Annual Report FY 2004 - Research at Cornell
 

31. Rings and Moons

Joseph A. Burns, Theoretical and Applied Mechanics/Astronomy; Joseph Veverka, Steven W. Squyres, Peter Gierasch, Philip Nicholson, and Senior Researcher Peter Thomas, Astronomy, form the Cornell team for the Cassini-Hugyens space mission to Saturn—the planet with rings and 31 known moons. When the spacecraft went into orbit as a satellite of Saturn in June 2004, the scientific instruments of the Cornell team were on board to analyze Saturn’s largest moon, Titan, for the four years of the primary mission. Hours after the Cassini-Hugyens spacecraft went into orbit around Saturn, it sent back 61 images of the planet’s rings described as astonishing, mind-boggling, and with much beauty and clarity. Researchers were looking at structures never before seen.

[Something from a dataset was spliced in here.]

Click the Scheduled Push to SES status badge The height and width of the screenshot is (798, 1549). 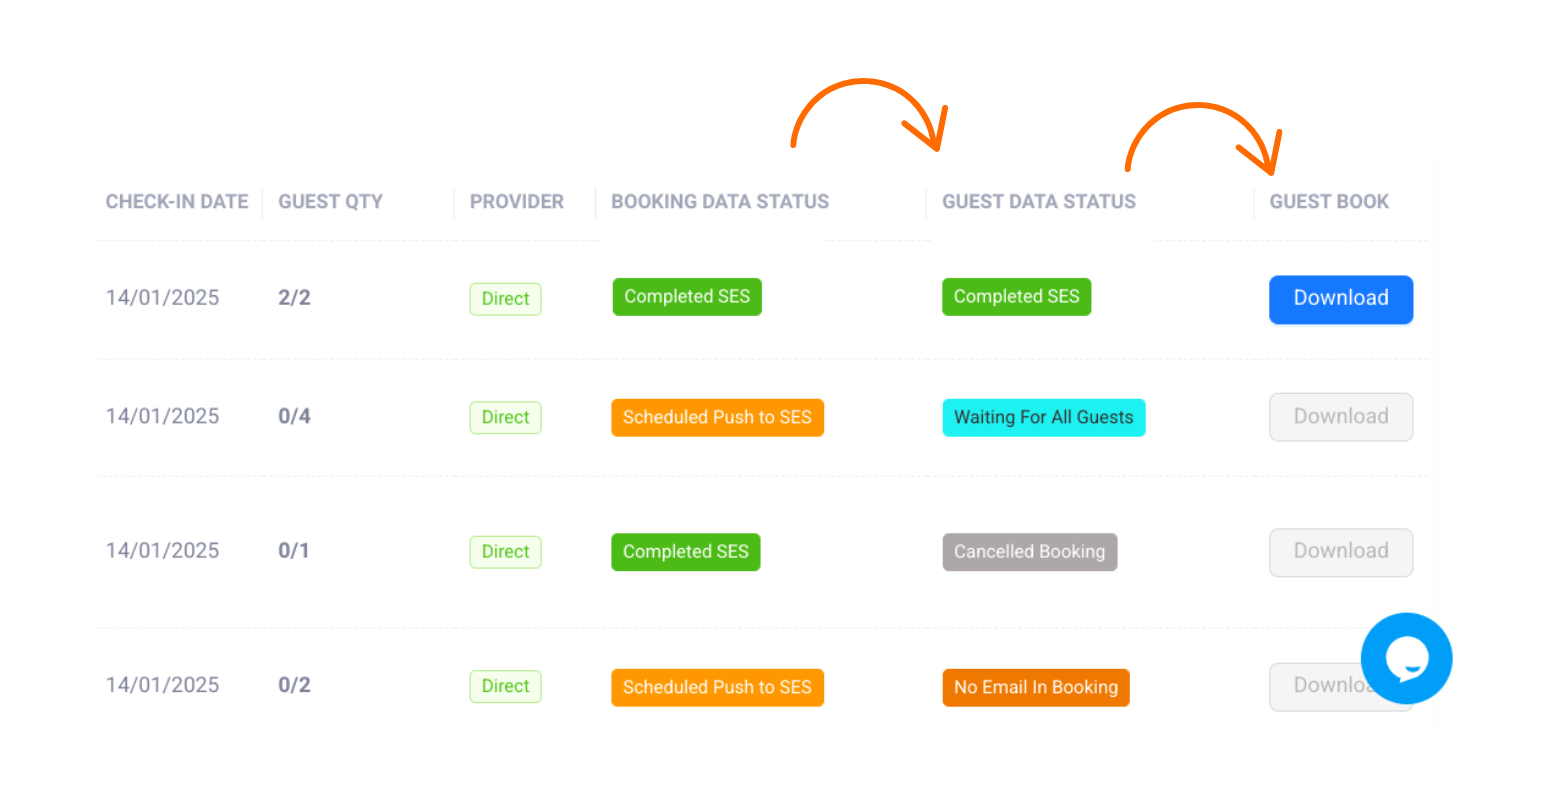717,417
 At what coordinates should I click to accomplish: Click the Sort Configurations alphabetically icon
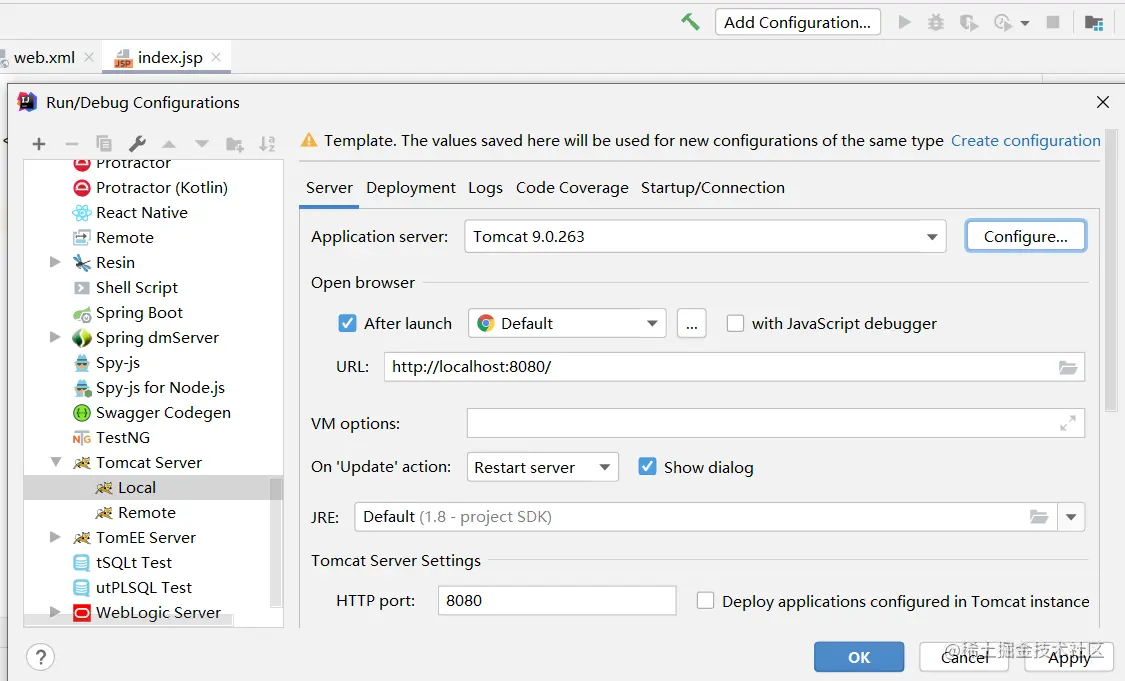(x=267, y=144)
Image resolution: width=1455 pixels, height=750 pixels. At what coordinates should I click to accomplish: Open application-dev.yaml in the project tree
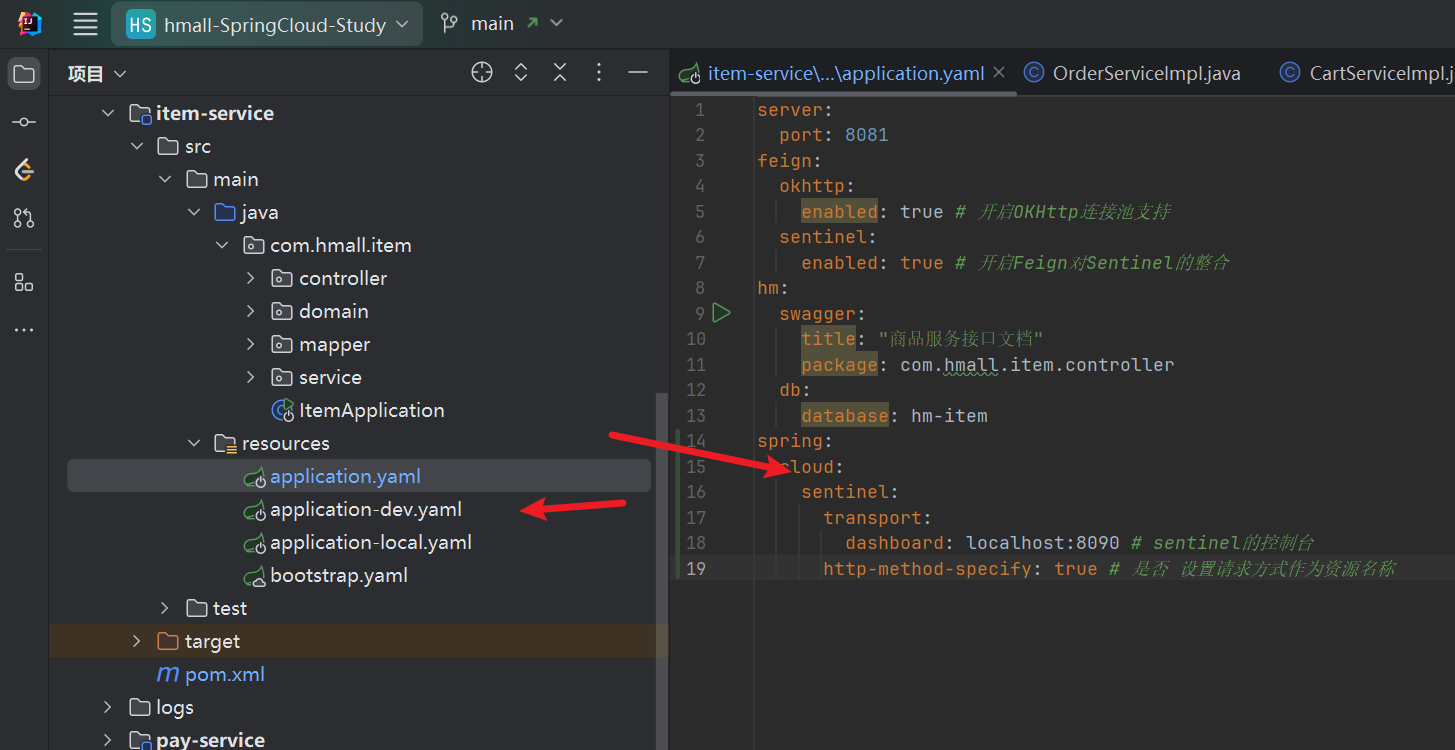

The Cornell instruments include two main cameras for taking wide and narrow angles of Saturn and its rings and moons and the composite infrared spectrometer (CIRS), which measures the thermal radiation of the region under study. The cameras use charge couple devices (CCDs)—silicon chips that change photons of light into electronic signals used to make images of astronomical objects or analyze how much light is being received from such objects. The cameras have many filters that operate between ultraviolet and near-infrared wavelengths, ideal for examining the atmosphere of Titan and showing close-up details of the moon’s surface.

The 700-pound Huygens probe landed on Titan in January 2005. The probe is the first spacecraft to make direct contact with the surface of a moon of another planet. The Cassini mission is a cooperative project of NASA, the European Space Agency, and the Italian Space Agency. The Jet Propulsion Laboratory (JPL) manages the mission for NASA.